[Stored items from a collection]
##########
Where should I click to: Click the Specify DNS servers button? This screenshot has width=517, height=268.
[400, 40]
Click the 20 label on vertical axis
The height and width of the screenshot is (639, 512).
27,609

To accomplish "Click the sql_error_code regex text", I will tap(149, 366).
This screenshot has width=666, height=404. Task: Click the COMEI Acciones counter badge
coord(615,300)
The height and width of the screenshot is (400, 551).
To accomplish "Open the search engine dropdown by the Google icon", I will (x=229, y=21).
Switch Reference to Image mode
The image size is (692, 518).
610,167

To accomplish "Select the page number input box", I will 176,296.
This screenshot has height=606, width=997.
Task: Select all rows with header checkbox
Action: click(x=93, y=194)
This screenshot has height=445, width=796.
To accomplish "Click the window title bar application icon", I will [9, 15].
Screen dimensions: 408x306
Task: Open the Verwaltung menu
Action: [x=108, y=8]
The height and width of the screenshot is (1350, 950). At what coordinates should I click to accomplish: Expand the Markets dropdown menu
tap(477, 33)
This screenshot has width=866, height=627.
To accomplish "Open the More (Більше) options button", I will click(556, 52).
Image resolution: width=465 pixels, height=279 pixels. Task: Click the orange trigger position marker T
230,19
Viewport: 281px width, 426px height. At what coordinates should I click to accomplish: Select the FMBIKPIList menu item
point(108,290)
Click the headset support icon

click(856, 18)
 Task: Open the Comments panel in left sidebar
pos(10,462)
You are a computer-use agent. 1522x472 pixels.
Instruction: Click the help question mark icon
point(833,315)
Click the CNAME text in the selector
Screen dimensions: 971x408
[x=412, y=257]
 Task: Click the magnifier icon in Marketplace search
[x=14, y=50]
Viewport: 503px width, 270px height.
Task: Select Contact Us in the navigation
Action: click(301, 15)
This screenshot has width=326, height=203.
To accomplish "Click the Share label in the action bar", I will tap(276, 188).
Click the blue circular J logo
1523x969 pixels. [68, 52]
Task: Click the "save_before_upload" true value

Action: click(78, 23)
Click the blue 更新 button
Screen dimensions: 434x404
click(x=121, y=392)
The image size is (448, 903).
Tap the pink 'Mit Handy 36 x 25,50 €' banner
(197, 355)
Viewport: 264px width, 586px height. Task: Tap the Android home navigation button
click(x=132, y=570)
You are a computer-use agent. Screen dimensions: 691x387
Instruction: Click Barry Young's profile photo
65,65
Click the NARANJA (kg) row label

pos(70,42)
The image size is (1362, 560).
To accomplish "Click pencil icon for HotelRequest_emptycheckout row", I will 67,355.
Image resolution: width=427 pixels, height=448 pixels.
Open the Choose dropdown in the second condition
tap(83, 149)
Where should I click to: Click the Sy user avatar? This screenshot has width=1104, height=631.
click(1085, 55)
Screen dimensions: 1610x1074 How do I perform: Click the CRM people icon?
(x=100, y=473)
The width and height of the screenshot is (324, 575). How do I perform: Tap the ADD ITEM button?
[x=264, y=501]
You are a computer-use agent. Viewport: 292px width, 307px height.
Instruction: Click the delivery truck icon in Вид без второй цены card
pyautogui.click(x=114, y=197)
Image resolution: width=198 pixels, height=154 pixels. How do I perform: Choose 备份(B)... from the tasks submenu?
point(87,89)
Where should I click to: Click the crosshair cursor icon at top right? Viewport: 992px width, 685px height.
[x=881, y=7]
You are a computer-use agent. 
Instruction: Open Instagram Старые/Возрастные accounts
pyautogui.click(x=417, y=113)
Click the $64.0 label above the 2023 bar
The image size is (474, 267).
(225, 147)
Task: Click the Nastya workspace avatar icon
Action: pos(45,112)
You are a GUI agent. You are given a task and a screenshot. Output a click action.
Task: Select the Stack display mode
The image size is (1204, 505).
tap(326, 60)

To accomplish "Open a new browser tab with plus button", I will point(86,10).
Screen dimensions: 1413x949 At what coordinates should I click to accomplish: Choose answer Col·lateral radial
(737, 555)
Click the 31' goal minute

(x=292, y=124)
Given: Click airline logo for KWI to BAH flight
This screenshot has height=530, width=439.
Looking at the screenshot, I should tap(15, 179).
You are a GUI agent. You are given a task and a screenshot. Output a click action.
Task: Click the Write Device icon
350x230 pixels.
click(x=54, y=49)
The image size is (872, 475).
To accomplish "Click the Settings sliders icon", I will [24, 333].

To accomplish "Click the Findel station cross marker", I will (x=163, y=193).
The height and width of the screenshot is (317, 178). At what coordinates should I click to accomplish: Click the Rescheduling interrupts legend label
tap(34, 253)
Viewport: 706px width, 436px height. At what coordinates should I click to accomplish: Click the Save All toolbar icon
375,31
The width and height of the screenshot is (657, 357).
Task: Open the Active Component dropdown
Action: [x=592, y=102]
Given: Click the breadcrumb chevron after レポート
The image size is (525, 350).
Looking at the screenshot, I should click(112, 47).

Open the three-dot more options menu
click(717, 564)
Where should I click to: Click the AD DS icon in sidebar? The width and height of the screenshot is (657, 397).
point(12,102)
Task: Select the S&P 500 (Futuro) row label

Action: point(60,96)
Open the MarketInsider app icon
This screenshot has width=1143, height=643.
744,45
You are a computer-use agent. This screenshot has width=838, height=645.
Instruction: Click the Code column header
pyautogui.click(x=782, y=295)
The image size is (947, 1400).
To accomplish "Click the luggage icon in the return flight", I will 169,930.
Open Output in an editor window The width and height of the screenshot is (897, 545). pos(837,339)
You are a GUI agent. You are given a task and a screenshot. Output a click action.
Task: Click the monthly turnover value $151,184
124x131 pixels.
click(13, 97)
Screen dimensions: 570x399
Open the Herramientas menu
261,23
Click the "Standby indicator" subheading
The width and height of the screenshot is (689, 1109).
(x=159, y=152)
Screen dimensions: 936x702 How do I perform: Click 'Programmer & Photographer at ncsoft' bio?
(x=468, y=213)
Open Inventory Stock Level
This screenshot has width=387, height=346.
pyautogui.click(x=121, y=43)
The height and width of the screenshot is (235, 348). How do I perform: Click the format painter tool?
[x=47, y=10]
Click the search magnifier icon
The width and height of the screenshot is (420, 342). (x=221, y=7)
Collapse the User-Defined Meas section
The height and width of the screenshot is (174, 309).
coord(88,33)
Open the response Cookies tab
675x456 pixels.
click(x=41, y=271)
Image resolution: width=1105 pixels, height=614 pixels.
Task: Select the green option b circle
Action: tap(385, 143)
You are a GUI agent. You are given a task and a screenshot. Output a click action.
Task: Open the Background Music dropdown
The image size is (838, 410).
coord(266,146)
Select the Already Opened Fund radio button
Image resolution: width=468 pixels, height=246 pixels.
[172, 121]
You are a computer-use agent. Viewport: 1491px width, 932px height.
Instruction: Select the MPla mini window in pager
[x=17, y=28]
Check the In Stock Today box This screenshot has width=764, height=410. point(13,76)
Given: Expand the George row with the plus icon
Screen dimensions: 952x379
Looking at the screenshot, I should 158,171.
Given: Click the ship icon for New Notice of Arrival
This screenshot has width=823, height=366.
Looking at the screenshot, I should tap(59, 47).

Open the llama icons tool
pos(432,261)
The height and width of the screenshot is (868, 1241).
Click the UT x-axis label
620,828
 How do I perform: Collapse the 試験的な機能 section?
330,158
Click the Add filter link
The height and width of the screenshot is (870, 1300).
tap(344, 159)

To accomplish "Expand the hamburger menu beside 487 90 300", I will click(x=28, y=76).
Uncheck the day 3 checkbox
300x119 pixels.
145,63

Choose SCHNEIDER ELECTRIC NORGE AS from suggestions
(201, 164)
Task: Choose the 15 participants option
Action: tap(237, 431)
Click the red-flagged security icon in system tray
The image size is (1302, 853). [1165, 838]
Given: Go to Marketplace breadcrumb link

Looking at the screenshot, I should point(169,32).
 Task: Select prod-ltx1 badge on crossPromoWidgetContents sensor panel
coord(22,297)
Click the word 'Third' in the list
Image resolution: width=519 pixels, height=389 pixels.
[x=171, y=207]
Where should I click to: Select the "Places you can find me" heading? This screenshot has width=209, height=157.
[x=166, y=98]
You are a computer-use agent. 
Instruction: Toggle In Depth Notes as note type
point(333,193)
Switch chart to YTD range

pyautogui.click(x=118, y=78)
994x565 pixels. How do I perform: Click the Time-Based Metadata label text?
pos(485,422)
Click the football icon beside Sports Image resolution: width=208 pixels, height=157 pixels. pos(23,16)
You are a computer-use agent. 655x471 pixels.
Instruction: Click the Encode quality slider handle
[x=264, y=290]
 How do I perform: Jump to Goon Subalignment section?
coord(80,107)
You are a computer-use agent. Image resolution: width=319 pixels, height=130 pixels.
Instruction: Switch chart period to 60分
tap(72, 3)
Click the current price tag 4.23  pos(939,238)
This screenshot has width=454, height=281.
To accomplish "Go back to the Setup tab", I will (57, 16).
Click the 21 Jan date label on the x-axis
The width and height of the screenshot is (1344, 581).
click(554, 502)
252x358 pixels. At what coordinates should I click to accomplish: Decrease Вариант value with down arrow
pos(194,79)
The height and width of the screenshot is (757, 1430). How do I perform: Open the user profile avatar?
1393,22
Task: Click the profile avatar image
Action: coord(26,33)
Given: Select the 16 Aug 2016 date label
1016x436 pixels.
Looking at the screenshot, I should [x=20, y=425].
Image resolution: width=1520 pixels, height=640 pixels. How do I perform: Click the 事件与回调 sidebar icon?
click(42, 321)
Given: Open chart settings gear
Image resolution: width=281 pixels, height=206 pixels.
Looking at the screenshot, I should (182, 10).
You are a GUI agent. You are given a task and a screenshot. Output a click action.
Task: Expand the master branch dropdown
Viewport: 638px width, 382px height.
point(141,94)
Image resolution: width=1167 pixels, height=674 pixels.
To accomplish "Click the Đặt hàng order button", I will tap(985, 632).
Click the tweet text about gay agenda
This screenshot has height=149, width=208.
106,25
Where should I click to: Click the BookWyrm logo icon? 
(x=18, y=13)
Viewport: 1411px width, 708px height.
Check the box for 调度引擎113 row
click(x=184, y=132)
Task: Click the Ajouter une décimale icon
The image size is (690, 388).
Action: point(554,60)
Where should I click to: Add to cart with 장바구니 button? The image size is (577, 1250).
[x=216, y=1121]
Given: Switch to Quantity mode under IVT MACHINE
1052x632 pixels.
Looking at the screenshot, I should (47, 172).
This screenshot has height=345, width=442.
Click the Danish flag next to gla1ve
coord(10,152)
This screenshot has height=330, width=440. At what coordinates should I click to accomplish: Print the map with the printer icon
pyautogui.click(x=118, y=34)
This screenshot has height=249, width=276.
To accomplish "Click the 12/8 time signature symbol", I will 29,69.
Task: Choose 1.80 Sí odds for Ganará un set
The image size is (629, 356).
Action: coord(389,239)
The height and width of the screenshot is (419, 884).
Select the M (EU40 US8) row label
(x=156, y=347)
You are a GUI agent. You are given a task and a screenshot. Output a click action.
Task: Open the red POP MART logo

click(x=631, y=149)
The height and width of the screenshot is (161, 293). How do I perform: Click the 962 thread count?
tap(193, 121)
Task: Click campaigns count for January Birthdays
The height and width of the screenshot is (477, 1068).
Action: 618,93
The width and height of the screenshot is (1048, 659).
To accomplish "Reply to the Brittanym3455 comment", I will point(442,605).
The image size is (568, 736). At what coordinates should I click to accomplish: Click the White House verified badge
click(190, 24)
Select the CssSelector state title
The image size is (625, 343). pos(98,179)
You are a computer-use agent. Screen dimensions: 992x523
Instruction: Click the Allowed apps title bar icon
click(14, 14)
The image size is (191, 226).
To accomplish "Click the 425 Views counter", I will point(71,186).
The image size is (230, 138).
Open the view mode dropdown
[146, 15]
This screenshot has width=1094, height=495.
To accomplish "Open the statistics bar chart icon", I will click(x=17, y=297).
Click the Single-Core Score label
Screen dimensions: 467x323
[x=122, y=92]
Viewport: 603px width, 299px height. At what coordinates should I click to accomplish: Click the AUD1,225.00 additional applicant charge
##########
» **About this exercise**: Every line from the one containing "The height and width of the screenshot is (477, 1068)." through the last line of the entries must be written out verbatim, and no other line.

» **Solution to this exercise**:
The height and width of the screenshot is (477, 1068).
Action: 618,93
The width and height of the screenshot is (1048, 659).
To accomplish "Reply to the Brittanym3455 comment", I will point(442,605).
The image size is (568, 736). At what coordinates should I click to accomplish: Click the White House verified badge
click(190, 24)
Select the CssSelector state title
The image size is (625, 343). pos(98,179)
You are a computer-use agent. Screen dimensions: 992x523
Instruction: Click the Allowed apps title bar icon
click(14, 14)
The image size is (191, 226).
To accomplish "Click the 425 Views counter", I will point(71,186).
The image size is (230, 138).
Open the view mode dropdown
[146, 15]
This screenshot has width=1094, height=495.
To accomplish "Open the statistics bar chart icon", I will click(x=17, y=297).
Click the Single-Core Score label
Screen dimensions: 467x323
[x=122, y=92]
Viewport: 603px width, 299px height. At what coordinates should I click to accomplish: Click the AUD1,225.00 additional applicant charge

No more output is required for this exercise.